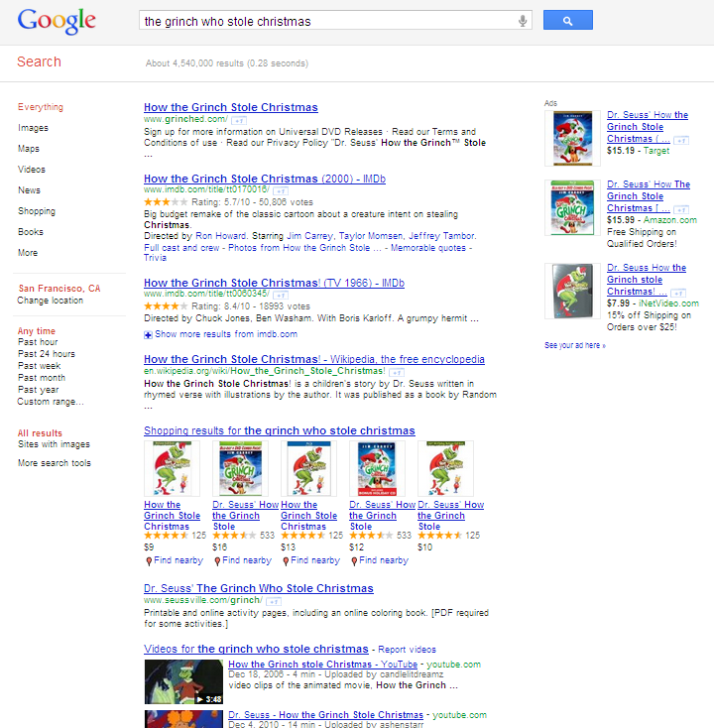Click Change location link
The width and height of the screenshot is (714, 728).
(51, 301)
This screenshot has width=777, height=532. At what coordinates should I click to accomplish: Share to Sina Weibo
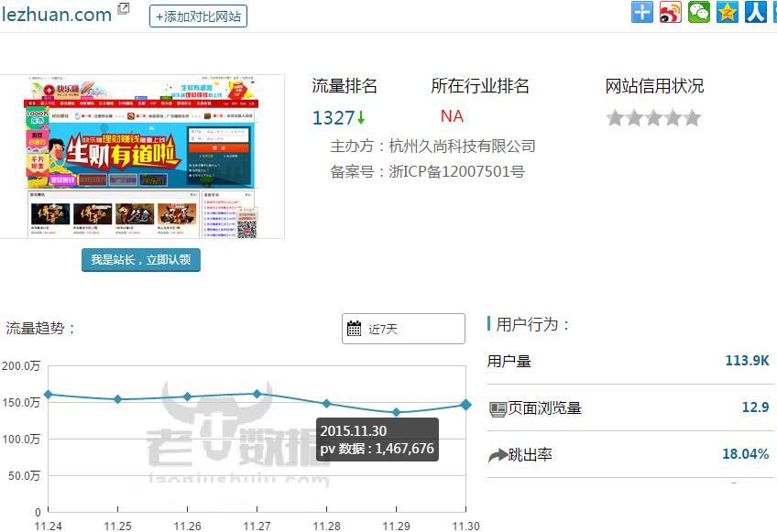click(x=671, y=12)
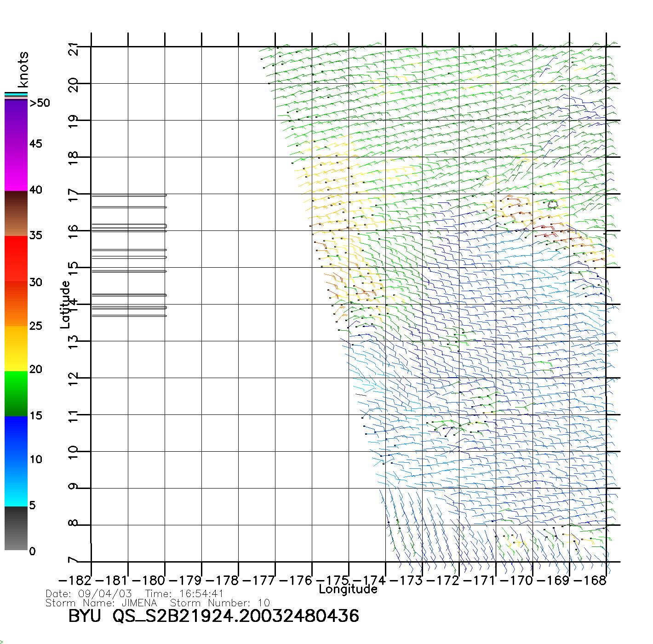Viewport: 653px width, 644px height.
Task: Select the 'Longitude' axis label
Action: [x=348, y=589]
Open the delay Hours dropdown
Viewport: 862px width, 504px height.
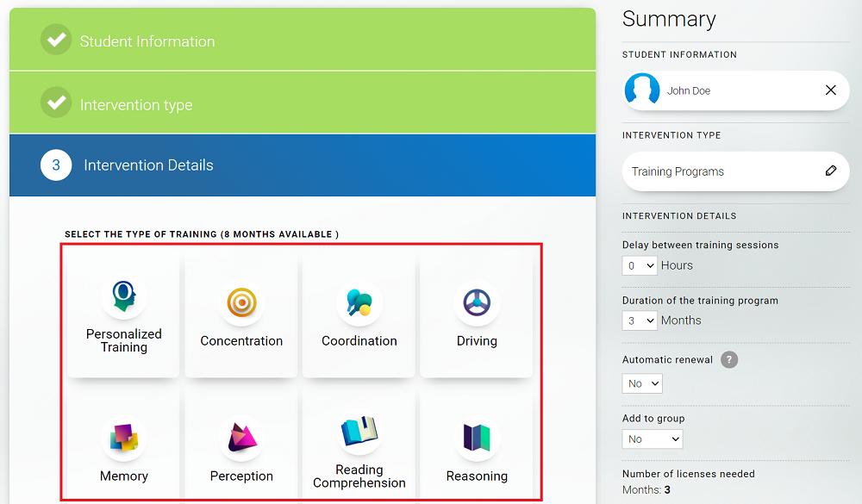tap(640, 265)
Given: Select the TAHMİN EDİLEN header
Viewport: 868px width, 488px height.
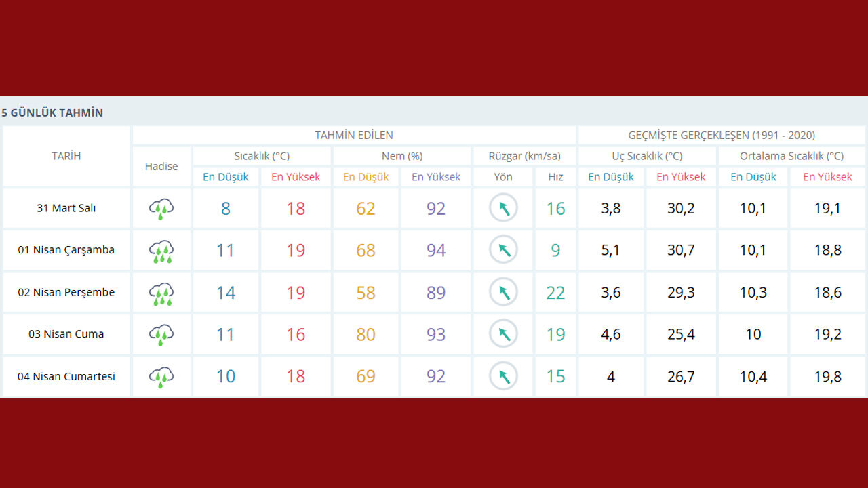Looking at the screenshot, I should pos(353,135).
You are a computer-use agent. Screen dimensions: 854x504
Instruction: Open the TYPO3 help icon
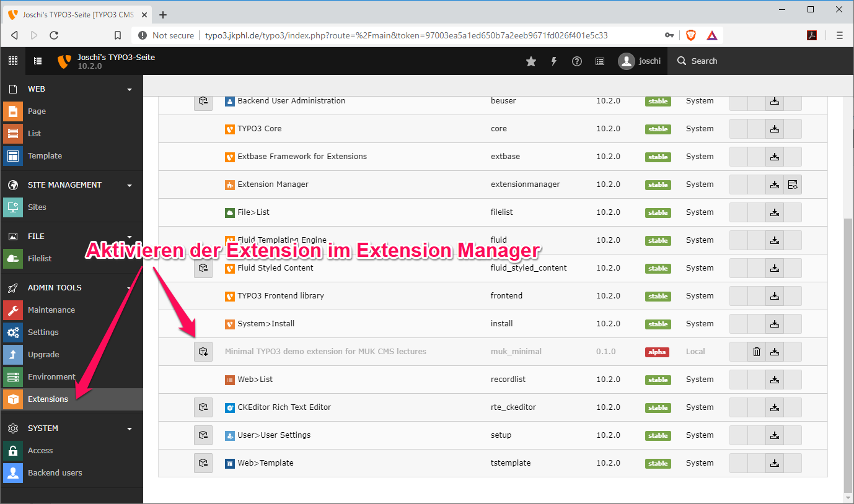[x=576, y=61]
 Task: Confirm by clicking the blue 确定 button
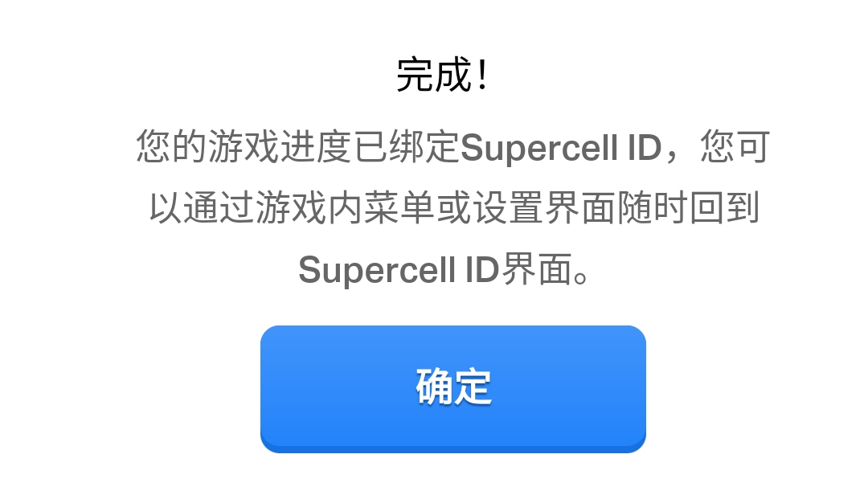point(452,389)
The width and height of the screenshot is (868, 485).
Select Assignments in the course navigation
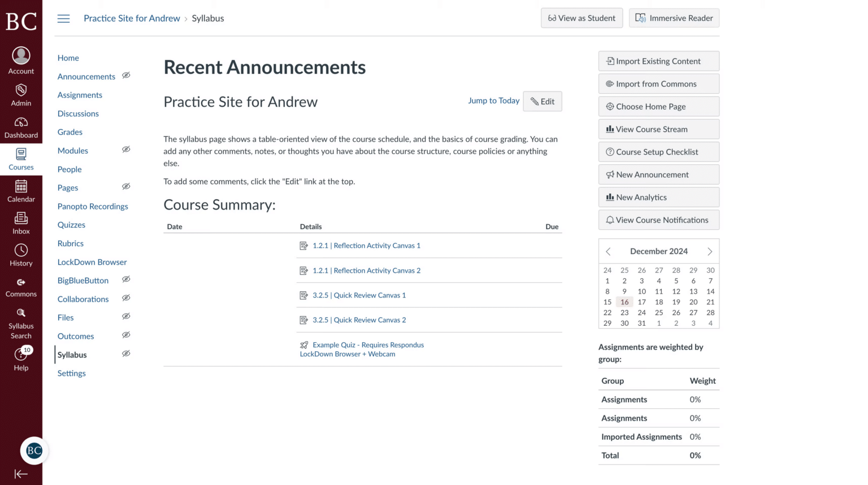(80, 95)
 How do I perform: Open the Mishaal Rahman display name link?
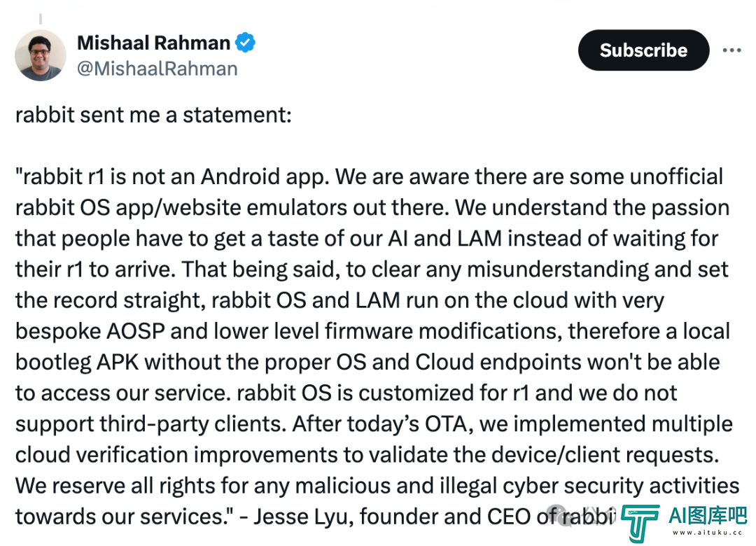(154, 43)
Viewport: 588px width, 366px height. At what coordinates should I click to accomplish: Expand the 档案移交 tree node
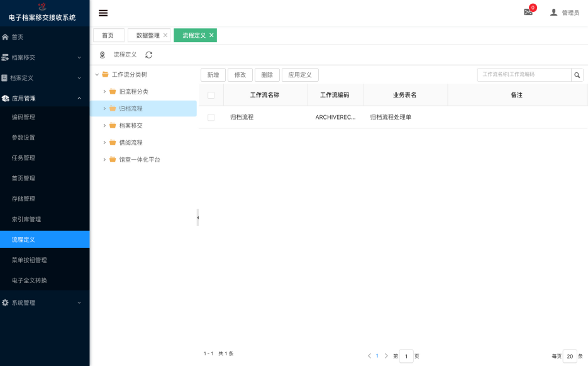click(x=104, y=125)
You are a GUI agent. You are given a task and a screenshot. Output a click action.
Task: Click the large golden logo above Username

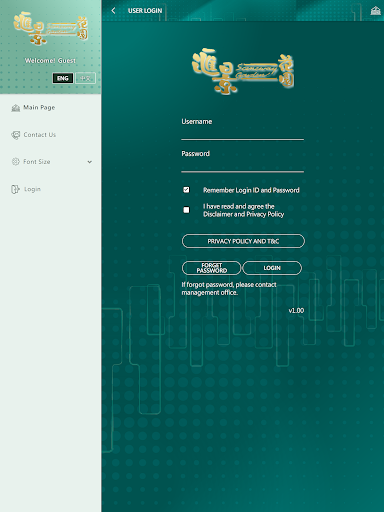[x=243, y=71]
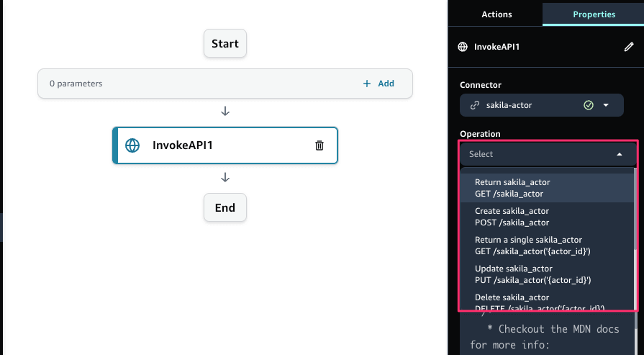This screenshot has width=644, height=355.
Task: Click the green check status icon
Action: (588, 105)
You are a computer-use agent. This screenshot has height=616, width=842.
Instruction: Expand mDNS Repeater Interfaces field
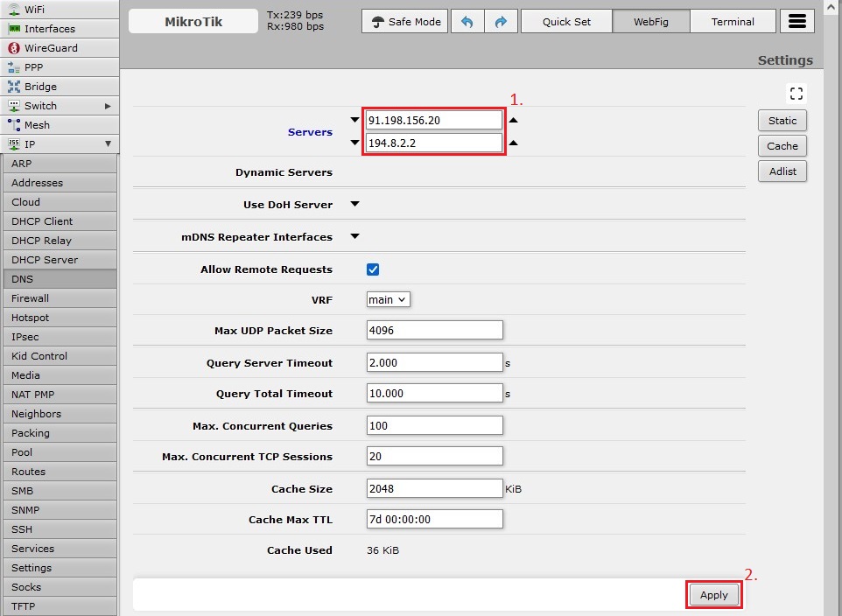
----------
> _Task to carry out_: Exact copies of the lines from the one containing "Viewport: 588px width, 366px" through the end of the records above are required, with no pictures among them.

> _Response area_:
Viewport: 588px width, 366px height. At what coordinates should I click to accomplish: Expand the 档案移交 tree node
click(x=104, y=125)
You are a GUI agent. You are given a task and a screenshot. Output a click action.
Task: Click the large golden logo above Username

[x=243, y=71]
This screenshot has width=644, height=355.
Task: Click the green check status icon
Action: (588, 105)
You are a computer-use agent. This screenshot has height=616, width=842.
Instruction: Expand mDNS Repeater Interfaces field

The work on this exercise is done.